From among more than one million active home building, remodeling, and design industry professionals associated with Houzz, Schechter won in the Client Satisfaction category again because “your portfolio includes some of the most consistent reviews on Houzz in 2017,” the Houzz team informed her.
Expressing her gratitude for her clients taking the time to post so many positive reviews on Houzz.com, Schechter explained her thoughts on client services.
“While we’re working together, my clients and I form a type of family,” she said. “I care about them and their worries are my worries. Also, having built my own house, I empathize strongly with their concerns. It’s the most expensive thing they’ll ever own and I am very respectful of that.”
Founded in 2009 in Palo Alto, CA, the Houzz platform features articles, photographs, product recommendations, and a user forum along with professional profiles. The Best of Houzz awards are presented annually in three categories: Design, Customer Service/Client Satisfaction, and Photography. A “Best of Houzz 2018” badge appears on a winner’s Houzz profile to help homeowners identify popular and top-rated professionals in every metro area. For more information, go to www.houzz.com.
To see Arielle Schechter’s Houzz profile, including her clients’ reviews, go to www.houzz.com/pro/acsarchitect/arielle-c-schechter-aia. For more information on the architect, visit www.acsarchitect.com.

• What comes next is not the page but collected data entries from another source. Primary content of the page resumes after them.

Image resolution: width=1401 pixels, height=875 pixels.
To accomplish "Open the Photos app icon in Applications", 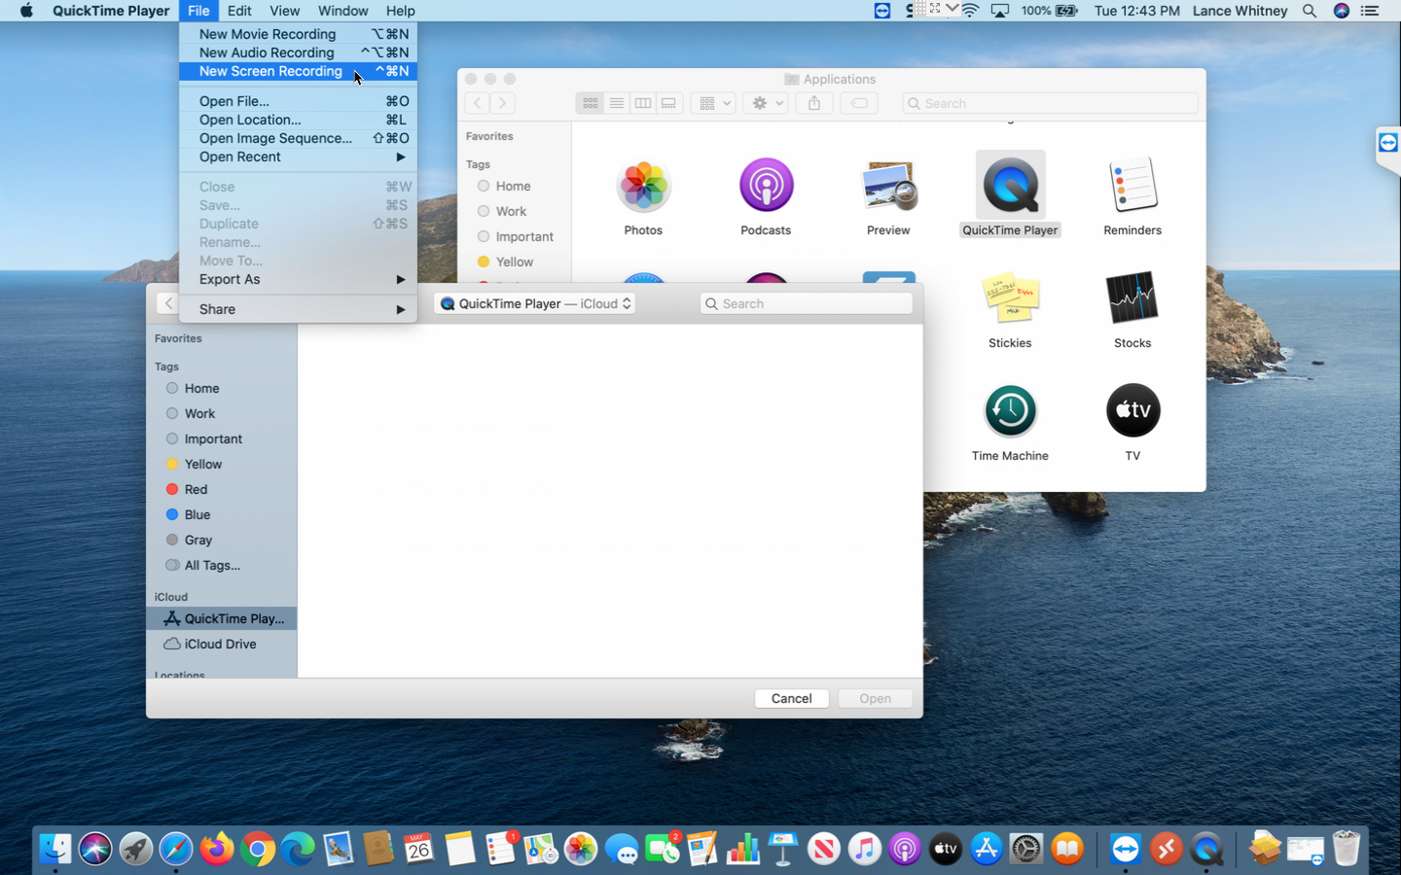I will tap(643, 186).
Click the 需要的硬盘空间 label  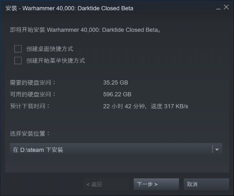pos(33,83)
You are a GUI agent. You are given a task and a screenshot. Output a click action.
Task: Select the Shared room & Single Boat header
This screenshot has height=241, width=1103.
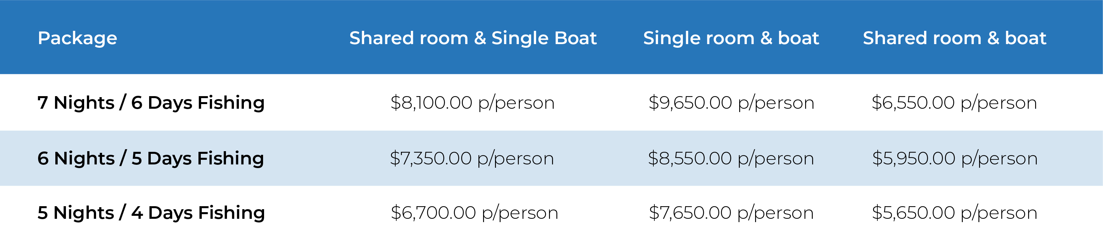click(x=473, y=38)
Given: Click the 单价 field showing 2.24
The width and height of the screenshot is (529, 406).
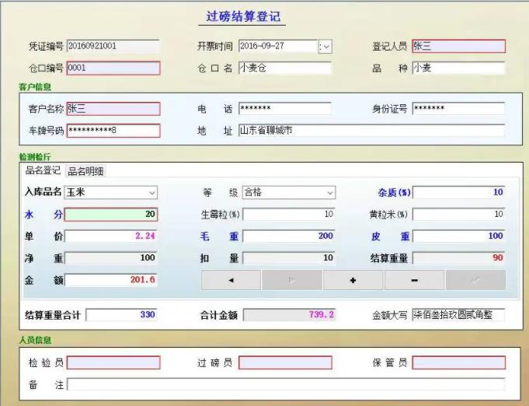Looking at the screenshot, I should (x=111, y=236).
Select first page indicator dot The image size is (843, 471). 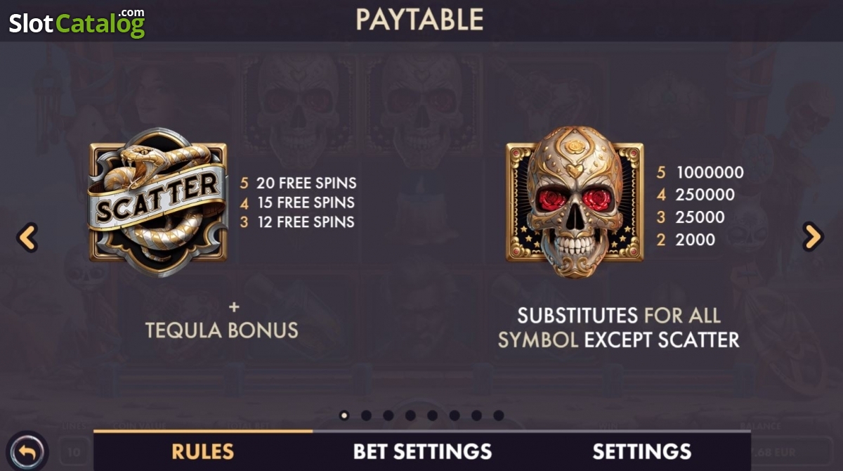tap(344, 415)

Works in Progress: Chapel Hill Architect Arielle Schechter, AIA, Announces Three New Residential Projects
December 12, 2017 § Leave a comment
RENDERING: PRIVACY FOR TWO
December 11, 2017 (Chapel Hill, NC) — Arielle Condoret Schechter, AIA, Architect, a full-service architecture firm based in Chapel Hill, NC, has announced three new residential projects, each with remarkably different aspirations.
Big House for a Big Family: Arielle Schechter, principal and founder, describes one of her newest clients as a “big, loving, blended family with kids and more kids on the way.” The family needs a generously sized modern house “for the rest of their lives,” she said, with plenty of space for the family as it is today and as it will be in the future as it expands with spouses and grandchildren.
One response will be a huge playroom to allow for ping pong, pool, and foosball “at any hour of the day or night.” The playroom will connect directly to the house and to the outdoors, allowing access to a future swimming pool. “This house is all about togetherness and family fun,” Schechter noted.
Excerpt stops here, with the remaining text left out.